Short problem:
Reproduce everything in the PTO ISA overview below from "In addition to" down to "and collective communication.".

Given passage:
_____
The PTO ISA is built on Ascend's underlying hardware and software abstractions and defines more than 90 standard tile instructions. It uses a higher-level tile programming model to bridge implementation differences across generations. Its goal is not to hide low-level capabilities, but to raise the abstraction level while preserving room for performance tuning.

  • Unified cross-generation tile abstraction: reduces migration cost across different Ascend generations.
  • Balances portability and performance: guarantees correct behavior under fixed tile shapes while preserving tuning dimensions such as tile size, tile shape, and instruction ordering.
  • Designed for frameworks, operators, and toolchains: serves as a common interface for upper-layer frameworks, operator implementations, and compiler toolchains.
  • Continuously extensible: defines 90+ standard operations today, with ongoing implementation and ecosystem integration.

In addition to compute and data-movement instructions, PTO ISA also provides a communication extension instruction set for inter-NPU data transfer and synchronization, covering point-to-point communication, signal synchronization, and collective communication.

These communication primitives follow the same tile-level abstraction and cross-platform design as the compute instructions, and can drive multiple data-movement hardware engines on Ascend to help users build deeply fused compute-communication kernels. For the communication ISA entry, see docs/isa/comm/README.md.

At present, PTO instructions have been integrated into the following frameworks:

✨ Core Features

  • Unified Tile ISA abstraction: uses standard PTO instructions to describe tile-level computation and dataflow.
  • Balances cross-generation migration and performance tuning: improves portability while retaining sufficient low-level control.
  • Auto / Manual dual-mode workflow: validate logic quickly first, then refine the implementation step by step. Auto Mode is currently available in CPU simulation.
  • CPU Simulator support: enables functional verification and development debugging on CPU.
  • Covers key programming elements: supports tile shape, tile mask, event synchronization, fixed-function units, and pipeline modeling.
  • Complete docs, tests, and examples: includes ISA docs, developer docs, test scripts, and performance case studies.

πŸ‘₯ Intended Audience

PTO Tile Lib is mainly intended for the following developers:

  • Framework or compiler backend developers who interface directly with Ascend hardware
  • High-performance operator developers who need to migrate and reuse implementations across platforms
  • Performance engineers who need explicit control over tiles, buffers, and pipelines

πŸš€ Quick Start

Environment Setup

  • CPU path: requires Python, CMake, and a C++20-capable compiler; suitable for quick cross-platform validation.
_____
Raw data:
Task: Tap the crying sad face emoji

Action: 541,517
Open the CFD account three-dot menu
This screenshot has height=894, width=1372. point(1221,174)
_____
Full output:
In addition to compute and data-movement instructions, PTO ISA also provides a communication extension instruction set for inter-NPU data transfer and synchronization, covering point-to-point communication, signal synchronization, and collective communication.